Associations of Alzheimer’s disease PRS and cognition traits

We tested the association between seven cognition scores (PACC, AFT, AFT2, COLTIME, MAT, REYI, and REYII) and the AD PRS in the strata of individuals over 60 years of age (Fig. 4A). Most of the cognition scores were associated with the AD PRS. The direction of effect of the association for each significant trait was negative, except for COLTIME (Supplementary Table 5), as expected, given that this cognitive test provides higher scores for worsened performance. Taken together, this suggests that in individuals over 60, the AD PRS was associated with worsened cognition. Such associations were generally attenuated when taking the entire cohort into account.

Fig. 4

Association of Alzheimer’s disease PRS Cognition scores with cognition scores in CLSA. A) Demonstrates the Alzheimer’s disease PRS association among individuals aged 60 and above (N = 14,234–14,906). B) Illustrates the Alzheimer’s disease PRS association for all individuals (N = 21,840–22,381). The chart displays the associations between polygenic risk scores (PRS) for various cognitive measures including animal fluency score (AFT), animal fluency score 2 (AFT2), Stroop score (COLTIME), mental alteration score, preclinical Alzheimer’s cognitive composite score (PACC), Rey auditory verbal learning score 1 (REYI), and Rey auditory verbal learning score 2 (REYII). The y-axis represents the -log10 p-value indicating the association strength between Alzheimer’s disease PRS and each cognition score. Each bar is annotated with the corresponding p-value representing the association between Alzheimer’s disease PRS and the cognition score. All associations are adjusted for age, sex, and the first 20 principal components.

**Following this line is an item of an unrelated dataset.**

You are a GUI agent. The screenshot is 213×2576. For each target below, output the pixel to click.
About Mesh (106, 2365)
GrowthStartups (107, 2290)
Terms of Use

Genetic correlation of Alzheimer’s disease and the PACC score in older individuals

To quantify the shared genetic etiology of cognition, as measured by the PACC score and AD, we used LD score regression. We found a negative genetic correlation with AD (r_g = –0.39 [95% CI –0.53–0.23], p = 0.01 [LDSC]). This suggests that the genetic factors improving cognition, as measured by the PACC score tended to be associated with a reduced risk of AD.

DISCUSSION

In this study, we carried out an observational study followed by a two-sample MR to ascertain both the observational and the genetically estimated effect of 25(OH)D levels on cognitive outcome test scores. We found that higher 25(OH)D levels were associated with improvements in all cognition measures. We then used MR, which reduces bias from reverse causation and confounding, to test for causal effects. The findings of the MR study did not support a causal relationship between a genetically determined increase in the natural log of 25(OH)D levels and either the PACC score or the cognitive scores, although our study is not able to fully exclude a possible benefit on PACC for individuals over 60 years.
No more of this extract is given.